*TASK INSTRUCTIONS:*
Set down all of the data exactly as it appears.

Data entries
---------------

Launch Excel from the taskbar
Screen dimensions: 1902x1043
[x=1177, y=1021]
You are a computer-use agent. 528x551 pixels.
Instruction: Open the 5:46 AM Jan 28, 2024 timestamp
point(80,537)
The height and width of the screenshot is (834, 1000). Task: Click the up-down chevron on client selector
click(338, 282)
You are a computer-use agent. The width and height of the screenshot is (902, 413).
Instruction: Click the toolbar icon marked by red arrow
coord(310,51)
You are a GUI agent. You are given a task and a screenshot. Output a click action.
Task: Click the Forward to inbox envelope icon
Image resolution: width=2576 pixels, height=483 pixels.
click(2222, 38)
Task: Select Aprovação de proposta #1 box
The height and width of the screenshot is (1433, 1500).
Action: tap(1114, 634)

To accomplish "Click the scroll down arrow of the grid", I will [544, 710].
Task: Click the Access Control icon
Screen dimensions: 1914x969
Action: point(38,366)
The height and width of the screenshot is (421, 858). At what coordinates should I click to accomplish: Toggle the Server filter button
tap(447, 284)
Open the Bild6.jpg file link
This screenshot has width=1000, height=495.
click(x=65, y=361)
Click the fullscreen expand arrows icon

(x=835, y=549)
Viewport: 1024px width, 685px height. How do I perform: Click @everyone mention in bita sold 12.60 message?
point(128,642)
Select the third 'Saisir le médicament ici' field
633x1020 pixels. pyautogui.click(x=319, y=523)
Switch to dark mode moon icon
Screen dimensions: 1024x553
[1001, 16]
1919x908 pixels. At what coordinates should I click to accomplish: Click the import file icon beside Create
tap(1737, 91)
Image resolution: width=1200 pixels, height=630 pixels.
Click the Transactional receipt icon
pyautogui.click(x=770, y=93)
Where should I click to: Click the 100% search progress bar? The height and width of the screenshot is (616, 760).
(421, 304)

---------------

*ANSWER SECTION:*
Launch Excel from the taskbar
Screen dimensions: 1902x1043
[x=1177, y=1021]
You are a computer-use agent. 528x551 pixels.
Instruction: Open the 5:46 AM Jan 28, 2024 timestamp
point(80,537)
The height and width of the screenshot is (834, 1000). Task: Click the up-down chevron on client selector
click(338, 282)
You are a computer-use agent. The width and height of the screenshot is (902, 413).
Instruction: Click the toolbar icon marked by red arrow
coord(310,51)
You are a GUI agent. You are given a task and a screenshot. Output a click action.
Task: Click the Forward to inbox envelope icon
Image resolution: width=2576 pixels, height=483 pixels.
click(2222, 38)
Task: Select Aprovação de proposta #1 box
The height and width of the screenshot is (1433, 1500).
Action: tap(1114, 634)

To accomplish "Click the scroll down arrow of the grid", I will [544, 710].
Task: Click the Access Control icon
Screen dimensions: 1914x969
Action: point(38,366)
The height and width of the screenshot is (421, 858). At what coordinates should I click to accomplish: Toggle the Server filter button
tap(447, 284)
Open the Bild6.jpg file link
This screenshot has width=1000, height=495.
click(x=65, y=361)
Click the fullscreen expand arrows icon

(x=835, y=549)
Viewport: 1024px width, 685px height. How do I perform: Click @everyone mention in bita sold 12.60 message?
point(128,642)
Select the third 'Saisir le médicament ici' field
633x1020 pixels. pyautogui.click(x=319, y=523)
Switch to dark mode moon icon
Screen dimensions: 1024x553
[1001, 16]
1919x908 pixels. At what coordinates should I click to accomplish: Click the import file icon beside Create
tap(1737, 91)
Image resolution: width=1200 pixels, height=630 pixels.
Click the Transactional receipt icon
pyautogui.click(x=770, y=93)
Where should I click to: Click the 100% search progress bar? The height and width of the screenshot is (616, 760).
(421, 304)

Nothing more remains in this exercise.